Profit Hit Shows the Real Cost of Pricier Memory Chips
Xiaomi’s latest quarterly results offer a clear view of how rising memory chip costs are biting into smartphone makers’ profits. The company reported a 57% year-on-year drop in net income to 4.72 billion yuan in the first quarter, while adjusted net profit slid 43.1% and revenue fell 11% to 99.14 billion yuan. Its core smartphone segment was hit hardest: smartphone revenue declined 12.5% to 44.3 billion yuan as shipments plunged 19% to 33.8 million units. Gross margin in smartphones narrowed from 12.4% to 10.1%, underlining how higher component costs are eroding profitability despite only modest increases in average selling prices. Much of this pressure stems from global memory prices being driven up by booming demand from AI infrastructure, forcing Xiaomi to absorb higher input costs while still competing aggressively on price in a crowded Android market.

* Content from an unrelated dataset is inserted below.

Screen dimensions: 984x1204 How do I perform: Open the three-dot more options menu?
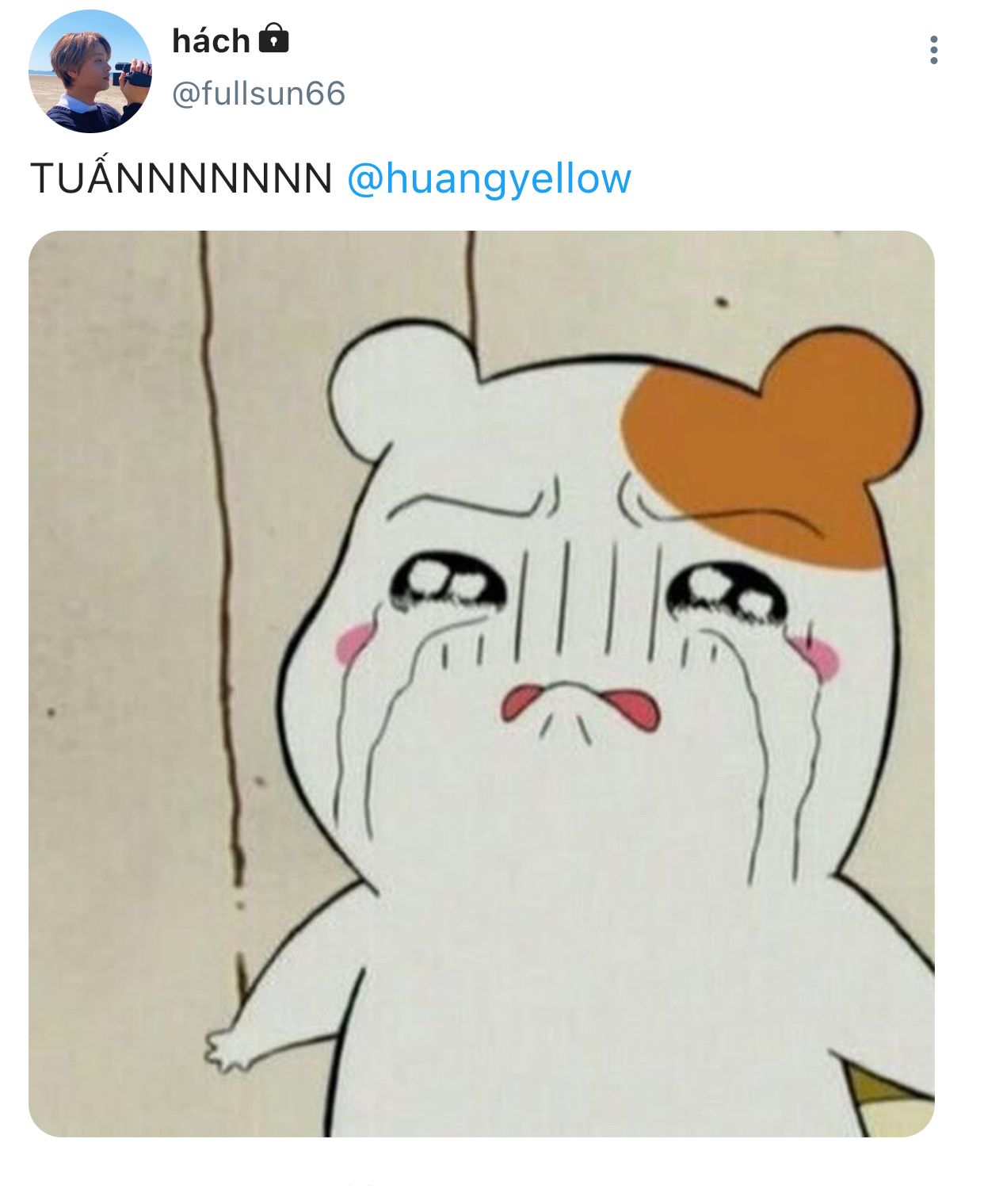pos(934,50)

Why Memory Chip Costs Are Surging—and Why Xiaomi Feels It First
Memory chip costs have been climbing steadily, and Xiaomi is among the first major smartphone brands to openly warn about the impact. At the launch of the Xiaomi 17 Max, CEO Lei Jun emphasized that storage and memory prices are already lifting production costs for smartphones and other consumer electronics. Global demand for memory is being reshaped by AI data centers and high-performance computing, which consume massive amounts of DRAM and NAND, tightening supply for handset makers. Xiaomi’s latest results show this pressure in its thinner smartphone margins, even as the company tries to offset costs through supply chain efficiencies and technological optimization. President Lu Weibing has warned that the current round of memory price increases could last until at least the end of 2027, suggesting smartphone makers are unlikely to see relief on component pricing in the near term.

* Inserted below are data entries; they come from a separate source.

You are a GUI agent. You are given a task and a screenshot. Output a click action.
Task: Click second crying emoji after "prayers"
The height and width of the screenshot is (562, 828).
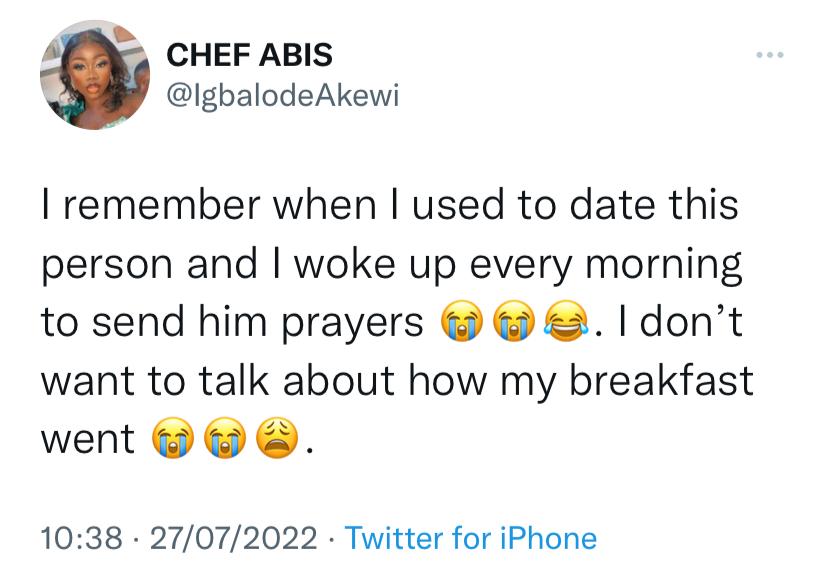click(x=514, y=321)
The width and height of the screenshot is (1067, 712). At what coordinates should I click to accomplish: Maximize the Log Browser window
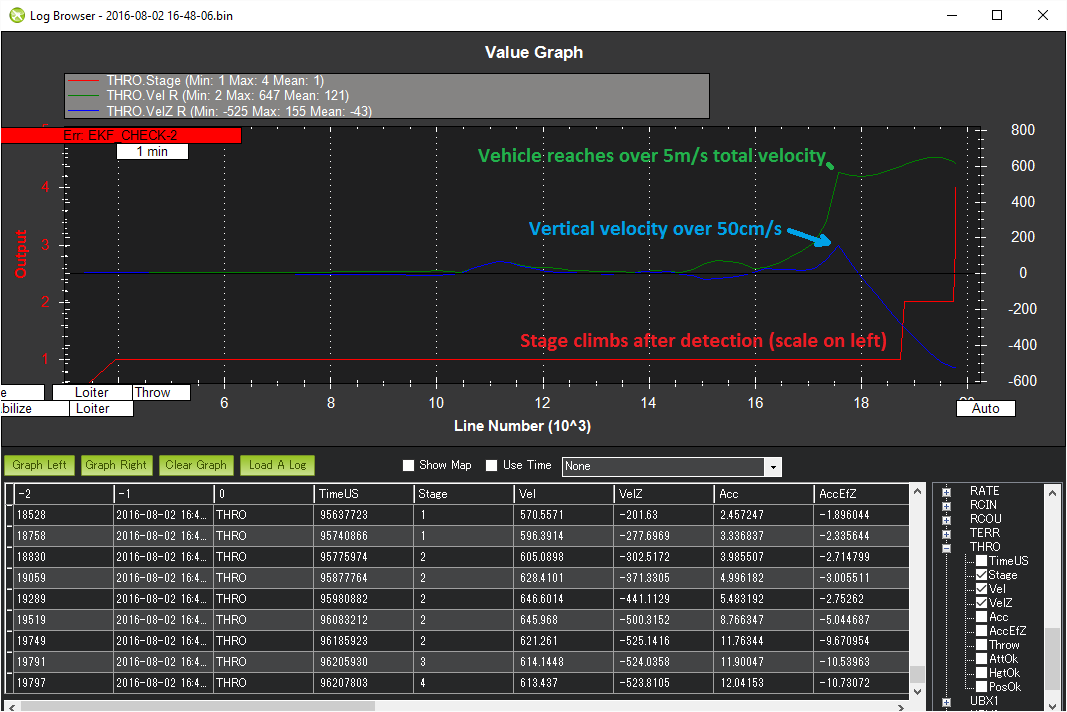[997, 15]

Smartphone Prices Rising as Brands Struggle to Protect Margins
With memory chip costs surging and demand weakening, smartphone prices are starting to rise as brands seek to protect margins. Lei Jun has cautioned that keeping retail prices stable will become increasingly difficult if memory costs continue to climb at the current pace. Lu Weibing has gone further, predicting that several premium flagship models could cross the 10,000 yuan (about USD 1,470; approx. RM6,780) mark by the end of this year. In some markets, many smartphone models have already seen price increases of 200–400 yuan since March, which manufacturers attribute to higher component costs. Xiaomi says it is still trying to absorb part of the increase rather than passing it fully to consumers, but its shrinking smartphone gross margin suggests there is limited room left. As pricing pressure builds, more brands are likely to follow with upward adjustments.

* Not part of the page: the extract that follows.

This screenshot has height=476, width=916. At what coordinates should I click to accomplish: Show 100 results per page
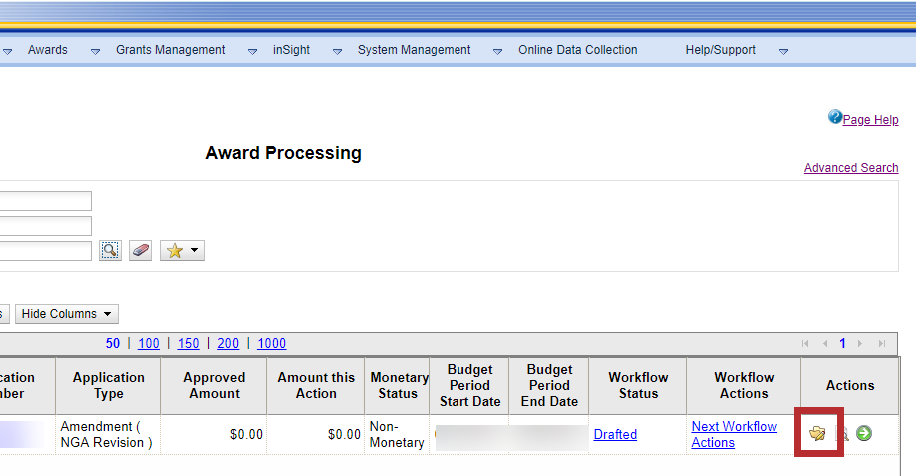click(x=149, y=344)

Weak Demand Compounds the Squeeze on Xiaomi and Its Peers
Rising input costs might be manageable in a booming market, but Xiaomi faces them alongside weakening smartphone demand. The company’s shipments dropped 19% year-on-year to 33.8 million units, the sharpest fall among the world’s top five smartphone brands. That volume decline magnifies the effect of higher memory chip costs: fewer devices to spread fixed expenses over, and less flexibility to discount aggressively without destroying margins. Xiaomi’s broader consumer electronics segment also contracted, with revenue from Internet-of-Things and lifestyle products falling 24% to 24.7 billion yuan amid softer domestic demand and reduced subsidies for appliances. At the same time, Xiaomi is pouring investment into electric vehicles and AI, where its EV unit generated 19.86 billion yuan in revenue but still posted a 3.1 billion yuan operating loss. The combination limits Xiaomi’s ability to subsidize smartphone pricing for long.
Early Upgrade Advice Signals Industry-Wide Price Hikes Ahead
Xiaomi’s top executives are now effectively telling frequent upgraders to buy sooner rather than later—an unusual stance that reveals expectations of further smartphone prices rising. Lei Jun advised users who change phones annually to consider upgrading early because component costs, especially memory, are on an upward trajectory that may last for years. This advice acts as an early indicator that manufacturers expect sustained cost inflation and plan to pass more of it on to consumers. Lu Weibing’s forecast that memory price increases could continue until at least 2027 reinforces that view, as do recent across-the-board price bumps of 200–400 yuan on many models. While Xiaomi is working on supply chain efficiencies and internal optimizations to soften the blow, its latest profit slump suggests such measures only go so far. Other manufacturers facing the same chip shortage impact and cost pressures are likely to follow a similar path, making a new cycle of higher smartphone pricing increasingly probable.